REQUIREMENT 1 >> List every section heading that appears in the forum thread about two point charges below.

DOCUMENT EXCERPT >>
● ● ●
Question

I'm having a bit of a conundrum:
Two point charges are separated by 5 cm. The attractive force
between them is 20 N. Find the force between them when
they are separated by 10 cm.

Answer 1

Coulomb's law states that \[F= \frac{ C_1*C_2 }{ (D)^2 }\]

Answer 2

The solution turns to be that the Coulomb force decreases inversely to the square of the
distance. Since the distance increased twice, the force will decrease four times, so 20N/4=5N.        

Answer 3

I need some explaining of that matter that the "the distance increased twice, the force will decrease four times,"

Answer 4

Whoop, figured out my own question!
I took the 10 and squared it getting 100. I suppose i could cancel out the cm and get 5N.
● ● ●
MATERIAL >>
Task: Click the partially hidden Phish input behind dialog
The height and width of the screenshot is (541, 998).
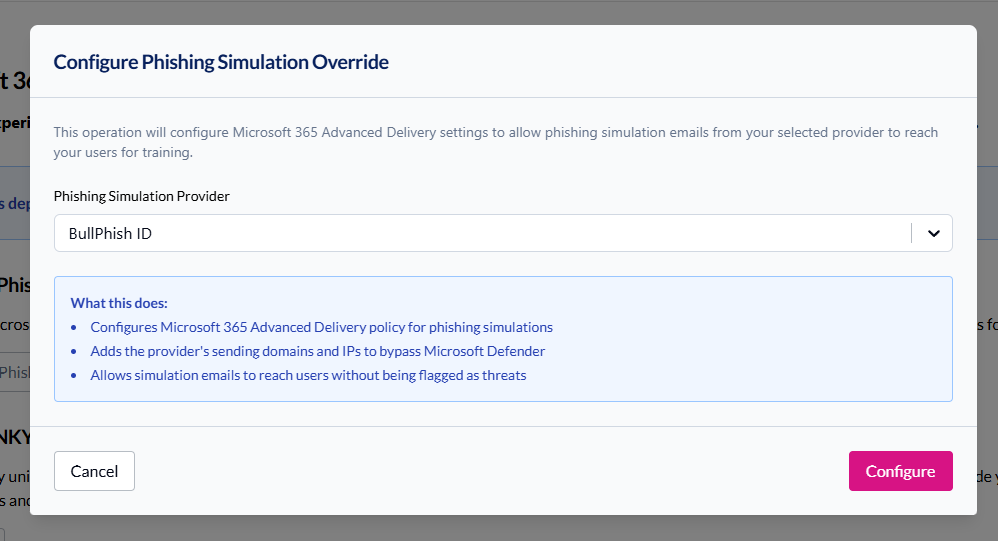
● ● ●
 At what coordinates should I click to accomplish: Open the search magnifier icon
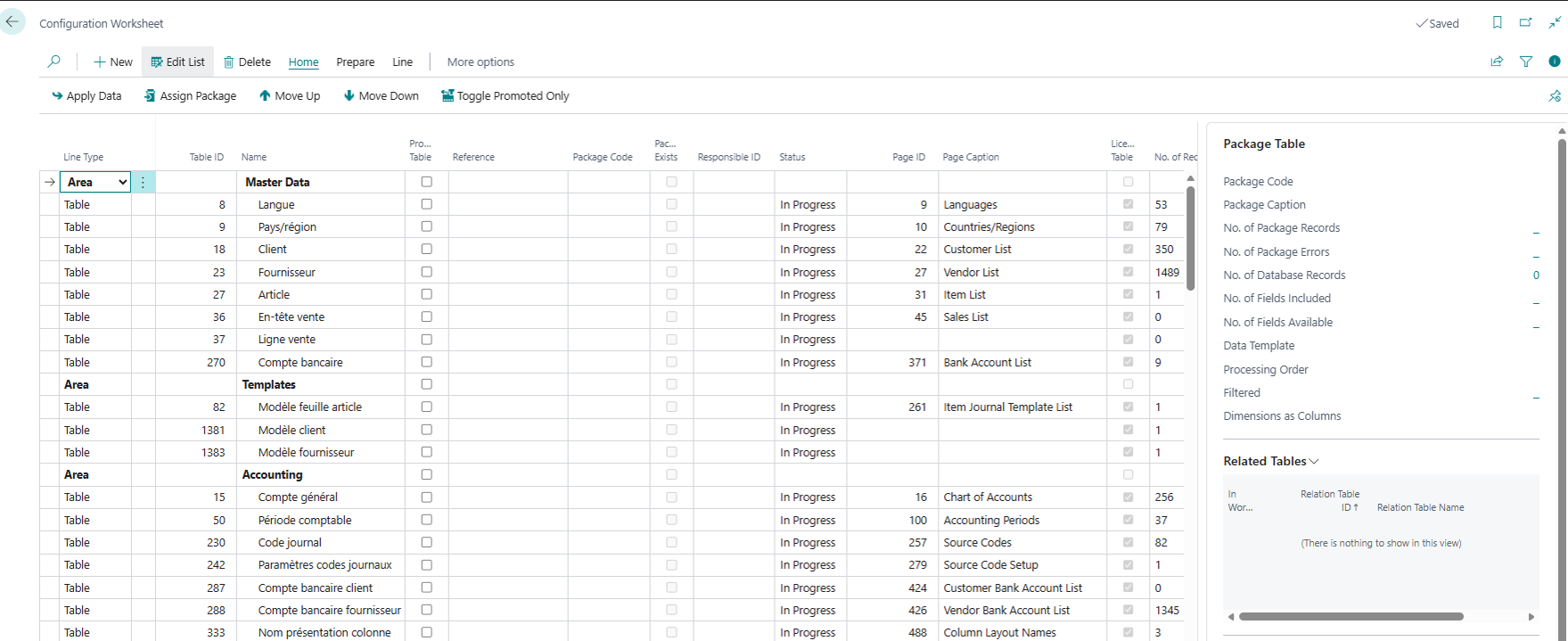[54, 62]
● ● ●
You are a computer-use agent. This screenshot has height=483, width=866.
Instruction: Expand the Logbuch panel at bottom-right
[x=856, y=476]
● ● ●
REQUIREMENT 2 >> Copy verbatim the rows from the line with "Task: Click the" to the line with "The height and".

FULL ANSWER 1 >>
Question
Answer 1
Answer 2
Answer 3
Answer 4

FULL ANSWER 2 >>
Task: Click the partially hidden Phish input behind dialog
The height and width of the screenshot is (541, 998).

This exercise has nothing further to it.